Recorded data
######

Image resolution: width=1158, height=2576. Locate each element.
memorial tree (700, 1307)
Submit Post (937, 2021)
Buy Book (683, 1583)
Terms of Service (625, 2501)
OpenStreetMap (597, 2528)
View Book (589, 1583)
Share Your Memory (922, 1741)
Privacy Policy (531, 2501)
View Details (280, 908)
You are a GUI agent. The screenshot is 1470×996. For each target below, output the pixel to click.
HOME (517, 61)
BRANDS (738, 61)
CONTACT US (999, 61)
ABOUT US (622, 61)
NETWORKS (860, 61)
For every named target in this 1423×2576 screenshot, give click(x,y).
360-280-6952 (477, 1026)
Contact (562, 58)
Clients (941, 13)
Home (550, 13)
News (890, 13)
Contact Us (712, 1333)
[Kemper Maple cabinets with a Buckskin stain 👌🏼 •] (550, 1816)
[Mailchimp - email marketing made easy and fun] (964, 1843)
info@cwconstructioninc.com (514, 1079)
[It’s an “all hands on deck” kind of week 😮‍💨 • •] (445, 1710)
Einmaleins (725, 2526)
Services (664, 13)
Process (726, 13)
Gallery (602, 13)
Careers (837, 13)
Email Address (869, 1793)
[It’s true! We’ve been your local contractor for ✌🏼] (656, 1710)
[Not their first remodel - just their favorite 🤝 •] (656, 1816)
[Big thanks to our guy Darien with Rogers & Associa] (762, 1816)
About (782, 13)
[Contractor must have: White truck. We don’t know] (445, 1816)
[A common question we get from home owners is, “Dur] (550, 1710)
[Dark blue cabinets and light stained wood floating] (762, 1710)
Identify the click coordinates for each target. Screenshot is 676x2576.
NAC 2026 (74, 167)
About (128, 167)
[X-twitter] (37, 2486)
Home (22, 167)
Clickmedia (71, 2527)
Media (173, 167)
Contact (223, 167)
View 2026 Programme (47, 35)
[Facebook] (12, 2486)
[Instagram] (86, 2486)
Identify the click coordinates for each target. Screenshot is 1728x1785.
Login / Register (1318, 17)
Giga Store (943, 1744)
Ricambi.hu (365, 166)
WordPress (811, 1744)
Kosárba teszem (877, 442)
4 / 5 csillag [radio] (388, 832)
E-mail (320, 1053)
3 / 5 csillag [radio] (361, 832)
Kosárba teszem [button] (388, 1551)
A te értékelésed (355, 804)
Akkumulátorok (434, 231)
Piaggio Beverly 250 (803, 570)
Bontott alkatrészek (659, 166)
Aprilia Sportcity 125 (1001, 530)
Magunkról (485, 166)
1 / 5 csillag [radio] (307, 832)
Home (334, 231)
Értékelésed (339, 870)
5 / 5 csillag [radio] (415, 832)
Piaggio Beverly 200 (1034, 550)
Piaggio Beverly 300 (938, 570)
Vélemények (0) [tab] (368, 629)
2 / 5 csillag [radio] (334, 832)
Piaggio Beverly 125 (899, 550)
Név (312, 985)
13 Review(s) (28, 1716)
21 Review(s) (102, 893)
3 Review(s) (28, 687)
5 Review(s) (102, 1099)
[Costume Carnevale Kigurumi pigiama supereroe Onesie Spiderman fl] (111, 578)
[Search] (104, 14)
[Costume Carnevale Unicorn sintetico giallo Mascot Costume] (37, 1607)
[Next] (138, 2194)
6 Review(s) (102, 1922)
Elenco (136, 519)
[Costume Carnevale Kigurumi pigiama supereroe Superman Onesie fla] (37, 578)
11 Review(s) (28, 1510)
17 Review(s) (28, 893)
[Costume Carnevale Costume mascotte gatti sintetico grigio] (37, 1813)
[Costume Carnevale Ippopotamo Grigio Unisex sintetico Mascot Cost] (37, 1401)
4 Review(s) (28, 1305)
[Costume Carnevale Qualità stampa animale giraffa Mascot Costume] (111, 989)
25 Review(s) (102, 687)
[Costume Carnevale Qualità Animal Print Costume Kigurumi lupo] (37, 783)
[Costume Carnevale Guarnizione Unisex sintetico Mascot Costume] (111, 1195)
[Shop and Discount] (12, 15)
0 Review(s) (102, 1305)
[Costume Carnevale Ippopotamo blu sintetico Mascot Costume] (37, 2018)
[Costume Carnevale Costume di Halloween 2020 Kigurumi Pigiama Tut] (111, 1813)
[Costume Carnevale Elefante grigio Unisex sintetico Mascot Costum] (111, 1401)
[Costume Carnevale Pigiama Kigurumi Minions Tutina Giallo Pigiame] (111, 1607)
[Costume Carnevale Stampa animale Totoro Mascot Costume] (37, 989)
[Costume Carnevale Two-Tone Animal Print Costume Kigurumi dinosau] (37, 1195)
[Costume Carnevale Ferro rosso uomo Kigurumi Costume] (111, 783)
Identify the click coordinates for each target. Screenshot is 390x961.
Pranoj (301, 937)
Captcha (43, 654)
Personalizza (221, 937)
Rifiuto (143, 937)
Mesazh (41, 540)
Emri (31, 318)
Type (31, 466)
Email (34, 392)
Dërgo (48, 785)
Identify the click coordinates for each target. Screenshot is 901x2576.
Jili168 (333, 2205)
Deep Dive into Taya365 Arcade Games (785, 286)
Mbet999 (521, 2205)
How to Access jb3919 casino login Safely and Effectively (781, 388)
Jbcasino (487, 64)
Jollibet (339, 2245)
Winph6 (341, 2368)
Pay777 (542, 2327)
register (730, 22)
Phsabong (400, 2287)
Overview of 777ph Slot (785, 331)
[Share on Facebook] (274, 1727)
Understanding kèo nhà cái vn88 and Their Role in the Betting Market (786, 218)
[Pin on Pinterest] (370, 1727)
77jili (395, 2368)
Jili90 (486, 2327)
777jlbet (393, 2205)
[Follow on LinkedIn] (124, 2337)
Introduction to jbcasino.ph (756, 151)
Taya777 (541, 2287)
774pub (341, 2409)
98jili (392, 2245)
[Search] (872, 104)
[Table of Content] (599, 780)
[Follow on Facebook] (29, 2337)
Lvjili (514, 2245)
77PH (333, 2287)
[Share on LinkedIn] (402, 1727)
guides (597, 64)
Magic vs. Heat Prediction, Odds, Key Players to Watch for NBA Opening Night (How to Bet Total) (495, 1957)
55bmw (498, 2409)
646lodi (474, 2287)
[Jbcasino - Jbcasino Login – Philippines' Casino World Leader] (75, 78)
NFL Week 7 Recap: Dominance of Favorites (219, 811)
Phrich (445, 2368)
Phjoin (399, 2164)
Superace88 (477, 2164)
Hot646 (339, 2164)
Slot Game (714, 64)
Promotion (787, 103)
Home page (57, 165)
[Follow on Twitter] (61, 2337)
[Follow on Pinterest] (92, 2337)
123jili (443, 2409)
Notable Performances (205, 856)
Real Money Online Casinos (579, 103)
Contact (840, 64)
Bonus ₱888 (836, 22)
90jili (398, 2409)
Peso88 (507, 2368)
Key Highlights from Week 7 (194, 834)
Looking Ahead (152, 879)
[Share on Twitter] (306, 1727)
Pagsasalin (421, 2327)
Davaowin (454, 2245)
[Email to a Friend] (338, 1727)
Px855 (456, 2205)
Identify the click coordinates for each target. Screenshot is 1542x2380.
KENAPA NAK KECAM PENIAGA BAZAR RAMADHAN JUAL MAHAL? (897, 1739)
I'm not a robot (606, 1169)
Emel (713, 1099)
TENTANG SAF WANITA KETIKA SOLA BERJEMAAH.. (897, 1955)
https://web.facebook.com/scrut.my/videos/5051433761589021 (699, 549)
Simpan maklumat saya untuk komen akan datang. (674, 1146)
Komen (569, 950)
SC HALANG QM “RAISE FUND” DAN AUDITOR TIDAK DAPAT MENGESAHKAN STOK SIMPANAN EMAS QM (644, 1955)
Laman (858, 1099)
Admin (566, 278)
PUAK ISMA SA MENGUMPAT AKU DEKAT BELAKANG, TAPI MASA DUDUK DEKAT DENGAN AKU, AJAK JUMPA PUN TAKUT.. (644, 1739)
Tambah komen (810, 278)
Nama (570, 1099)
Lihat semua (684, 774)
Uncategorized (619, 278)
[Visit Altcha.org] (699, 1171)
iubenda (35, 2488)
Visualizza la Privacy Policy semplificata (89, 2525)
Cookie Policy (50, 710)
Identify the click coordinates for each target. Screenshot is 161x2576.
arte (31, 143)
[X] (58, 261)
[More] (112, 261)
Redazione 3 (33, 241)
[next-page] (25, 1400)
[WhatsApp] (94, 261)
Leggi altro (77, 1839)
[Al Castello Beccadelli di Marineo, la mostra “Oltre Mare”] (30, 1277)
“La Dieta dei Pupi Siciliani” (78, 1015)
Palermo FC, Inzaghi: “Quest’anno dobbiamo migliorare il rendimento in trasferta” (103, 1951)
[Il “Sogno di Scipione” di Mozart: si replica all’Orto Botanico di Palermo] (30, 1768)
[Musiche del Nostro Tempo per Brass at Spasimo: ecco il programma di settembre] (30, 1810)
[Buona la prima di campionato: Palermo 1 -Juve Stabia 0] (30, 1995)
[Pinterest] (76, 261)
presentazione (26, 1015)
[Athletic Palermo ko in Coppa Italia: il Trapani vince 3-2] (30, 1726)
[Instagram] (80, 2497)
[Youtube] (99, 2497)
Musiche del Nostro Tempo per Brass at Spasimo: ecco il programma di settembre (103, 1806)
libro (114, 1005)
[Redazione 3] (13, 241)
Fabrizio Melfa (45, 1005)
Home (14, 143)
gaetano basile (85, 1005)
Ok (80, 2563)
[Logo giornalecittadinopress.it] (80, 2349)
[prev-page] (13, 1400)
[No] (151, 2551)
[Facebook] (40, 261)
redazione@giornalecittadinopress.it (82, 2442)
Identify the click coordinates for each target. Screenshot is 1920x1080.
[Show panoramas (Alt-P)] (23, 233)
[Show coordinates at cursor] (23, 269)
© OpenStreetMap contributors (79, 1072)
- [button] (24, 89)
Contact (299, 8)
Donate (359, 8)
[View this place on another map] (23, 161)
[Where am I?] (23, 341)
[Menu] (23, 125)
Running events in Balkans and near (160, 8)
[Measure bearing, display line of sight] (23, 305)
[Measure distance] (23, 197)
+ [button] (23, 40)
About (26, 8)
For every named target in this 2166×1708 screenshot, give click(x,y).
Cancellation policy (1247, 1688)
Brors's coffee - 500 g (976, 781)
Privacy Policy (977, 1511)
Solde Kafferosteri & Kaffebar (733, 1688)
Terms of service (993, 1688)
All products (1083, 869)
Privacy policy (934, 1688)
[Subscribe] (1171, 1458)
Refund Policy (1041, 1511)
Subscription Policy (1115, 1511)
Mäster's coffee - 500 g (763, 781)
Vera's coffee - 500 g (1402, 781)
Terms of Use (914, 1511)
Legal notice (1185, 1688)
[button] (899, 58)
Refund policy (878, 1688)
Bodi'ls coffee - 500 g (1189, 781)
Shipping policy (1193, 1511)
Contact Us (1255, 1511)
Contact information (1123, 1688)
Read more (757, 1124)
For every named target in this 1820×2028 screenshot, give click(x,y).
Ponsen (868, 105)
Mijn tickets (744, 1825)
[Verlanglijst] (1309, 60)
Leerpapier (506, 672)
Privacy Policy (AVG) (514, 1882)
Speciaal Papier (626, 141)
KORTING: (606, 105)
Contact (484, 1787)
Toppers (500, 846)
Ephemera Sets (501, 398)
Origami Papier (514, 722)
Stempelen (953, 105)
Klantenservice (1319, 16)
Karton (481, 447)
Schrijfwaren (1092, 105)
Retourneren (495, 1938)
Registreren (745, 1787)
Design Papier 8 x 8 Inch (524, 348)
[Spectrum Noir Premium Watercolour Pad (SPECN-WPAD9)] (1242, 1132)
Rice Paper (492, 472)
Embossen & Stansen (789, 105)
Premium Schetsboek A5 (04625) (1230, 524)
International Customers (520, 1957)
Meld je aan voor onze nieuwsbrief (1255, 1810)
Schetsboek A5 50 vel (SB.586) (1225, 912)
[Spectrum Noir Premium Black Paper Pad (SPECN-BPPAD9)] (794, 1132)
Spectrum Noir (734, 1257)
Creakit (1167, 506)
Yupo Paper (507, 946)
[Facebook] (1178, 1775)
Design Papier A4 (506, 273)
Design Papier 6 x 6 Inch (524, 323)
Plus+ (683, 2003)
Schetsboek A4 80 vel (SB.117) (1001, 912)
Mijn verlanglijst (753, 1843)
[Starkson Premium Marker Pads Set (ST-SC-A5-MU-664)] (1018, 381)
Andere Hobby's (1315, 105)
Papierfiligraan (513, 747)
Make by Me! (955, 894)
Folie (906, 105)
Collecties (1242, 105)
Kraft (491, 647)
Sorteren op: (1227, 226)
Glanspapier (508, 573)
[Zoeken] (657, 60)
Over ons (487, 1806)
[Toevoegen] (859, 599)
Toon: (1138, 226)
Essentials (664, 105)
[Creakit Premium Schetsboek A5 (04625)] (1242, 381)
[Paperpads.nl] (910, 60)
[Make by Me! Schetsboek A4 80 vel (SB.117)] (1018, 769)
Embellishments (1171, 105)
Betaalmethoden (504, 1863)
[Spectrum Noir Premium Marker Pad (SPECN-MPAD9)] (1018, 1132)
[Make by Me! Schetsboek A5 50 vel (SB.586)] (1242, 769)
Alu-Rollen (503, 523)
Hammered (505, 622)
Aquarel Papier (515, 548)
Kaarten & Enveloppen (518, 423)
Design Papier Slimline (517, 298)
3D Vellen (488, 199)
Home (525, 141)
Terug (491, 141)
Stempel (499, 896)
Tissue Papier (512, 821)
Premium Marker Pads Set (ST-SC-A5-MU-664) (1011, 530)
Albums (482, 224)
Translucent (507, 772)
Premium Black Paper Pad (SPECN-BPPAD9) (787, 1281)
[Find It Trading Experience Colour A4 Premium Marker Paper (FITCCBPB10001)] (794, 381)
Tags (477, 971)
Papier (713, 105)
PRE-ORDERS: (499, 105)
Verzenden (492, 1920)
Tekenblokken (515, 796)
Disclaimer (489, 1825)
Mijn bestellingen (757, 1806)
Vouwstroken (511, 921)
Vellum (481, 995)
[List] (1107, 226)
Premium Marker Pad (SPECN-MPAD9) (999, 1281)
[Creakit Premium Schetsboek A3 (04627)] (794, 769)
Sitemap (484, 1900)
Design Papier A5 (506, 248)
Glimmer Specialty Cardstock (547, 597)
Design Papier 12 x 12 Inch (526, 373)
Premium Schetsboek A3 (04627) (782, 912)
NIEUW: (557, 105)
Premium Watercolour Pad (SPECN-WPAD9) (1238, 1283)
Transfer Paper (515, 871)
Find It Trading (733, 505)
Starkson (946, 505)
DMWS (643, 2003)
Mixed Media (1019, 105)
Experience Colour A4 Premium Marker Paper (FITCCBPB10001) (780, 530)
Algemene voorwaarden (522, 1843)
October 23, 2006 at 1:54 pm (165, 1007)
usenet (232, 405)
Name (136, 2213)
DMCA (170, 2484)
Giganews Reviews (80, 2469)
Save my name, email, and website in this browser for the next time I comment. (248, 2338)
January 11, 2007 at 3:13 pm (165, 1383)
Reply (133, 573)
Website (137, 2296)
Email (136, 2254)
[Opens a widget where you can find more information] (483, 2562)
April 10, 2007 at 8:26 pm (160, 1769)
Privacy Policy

######

**TASK DETAILS**
In the entries above, the lines from the one bearing "90jili (398, 2409)" up to and including the one bearing "Screenshot is 1542x2380." should be transcribed exactly; no other line is wanted.

**EXERCISE ANSWER**
90jili (398, 2409)
Peso88 (507, 2368)
Key Highlights from Week 7 (194, 834)
Looking Ahead (152, 879)
[Share on Twitter] (306, 1727)
Pagsasalin (421, 2327)
Davaowin (454, 2245)
[Email to a Friend] (338, 1727)
Px855 (456, 2205)
Identify the click coordinates for each target. Screenshot is 1542x2380.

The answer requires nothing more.